__TASK OBJECTIVE__. Decide whether each statement agrees with the audiobook narrator's post below, answering yes or no and quoting the words of the post that settle it: 1. The writer's first interview with the studio came about through a friend's recommendation. 2. At the second interview, the hiring manager clearly remembered the earlier meeting. 3. Since the first interview, the number of titles on the writer's resume has doubled.

__PASSAGE GIVEN__.
____________

December 21, 2013 12:46 PM   Subscribe

How can I get this seemingly interested employer to actually hire me?

One of my jobs is as an audiobook narrator. I've been doing it for several years. In the past couple of years, however, work has gotten scarcer and wages have gone down. I feel I need to make a move now to up my earnings; we've had a rough year financially and have had to burn through a good deal of our savings, and because I feel I need to look honestly now at whether or not I can rely on this as a career after my son's out of diapers and into school.

Anyway, I sent some current demo tracks and an updated resume last month to a major producing studio and got an interview. I can make at this studio in three months what it normally takes me a year to earn. This is the second time I've interviewed with this particular studio, actually; the first time, a friend of mine recommended me to the hiring manager/senior producer (the same person), I was called in, and they were very enthusiastic about my work. They told me in the interview that they had work for me and to be on the lookout for a call. They told my friend that day that the interview had gone well and that they had work for me. I was told to follow-up if I hadn't heard from them in a couple of weeks. Well, long story short, nothing came of it. I followed up three times in the six months following the interview and was finally sent a terse, one-line reply from said hiring manager: "if I have work for you, i'll call you".

So I let it go and kept working with other folks.

Well, because of our rough year, I decided to bite the bullet and try again with this studio. I figured I have nothing to lose. I've tripled the number of titles on my resume since I initially interviewed with them and won some awards, this kind of thing. So, as I said, I sent my materials, got the call, and went for the interview.

The interview goes well; the same hiring manager gushes over me, "Where have you been?!", etc. They seem to have no recollection of our previous meeting at all or, at least, behave as if they do not. They go into great detail about how their studio works, what they have to offer, what kind of work they see me doing, what kind of money they have to offer, what kind of schedule they could do to accommodate my childcare needs, just on and on. There is mention made of benefits and perks. The meeting is reminiscent of the first meeting I had with them of a couple of years back in terms of overall tone, but different in that specifics that I would expect an employer to discuss with a new hire are put on the table. The hiring manager walks me out and says he'll call within the week. Says to follow-up if I haven't heard from him that week. I leave feeling guardedly optimistic but encouraged.

____________

__INFORMATION SHOWN__.
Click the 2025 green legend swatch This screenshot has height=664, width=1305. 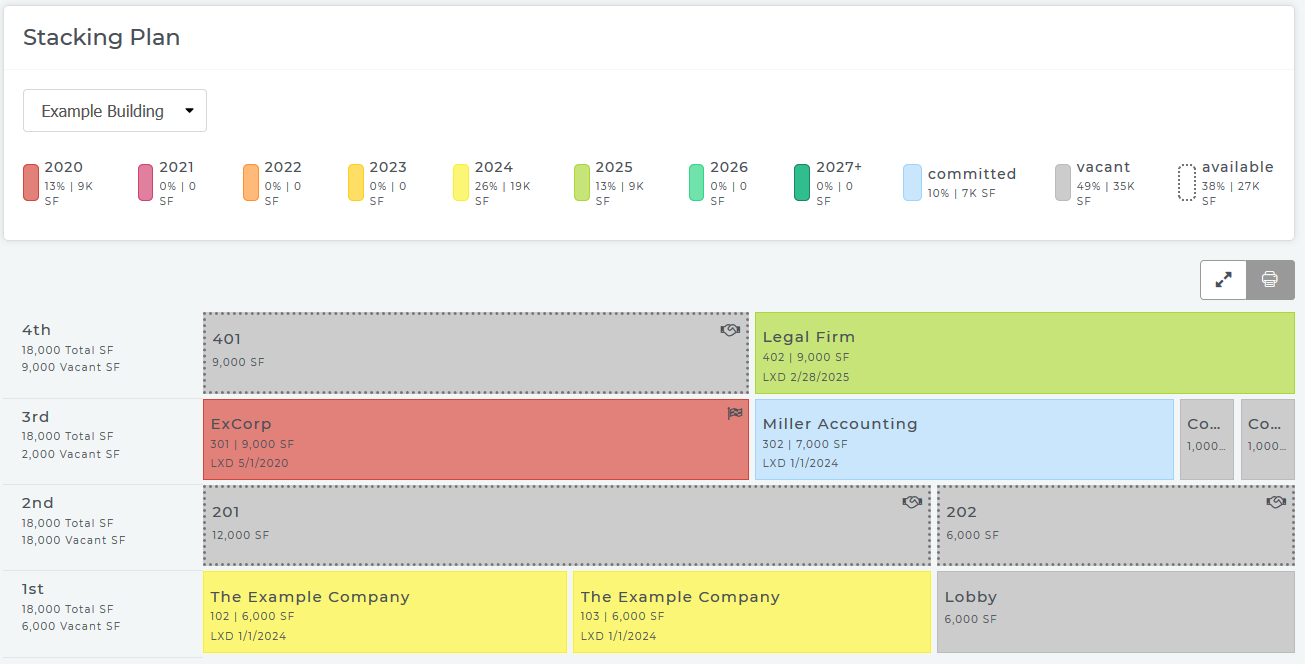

____________

__CORRECT RESPONSE__.
1. Yes: "a friend of mine recommended me to the hiring manager/senior producer"
2. No: "They seem to have no recollection of our previous meeting at all"
3. No: "I've tripled the number of titles on my resume since I initially interviewed with them"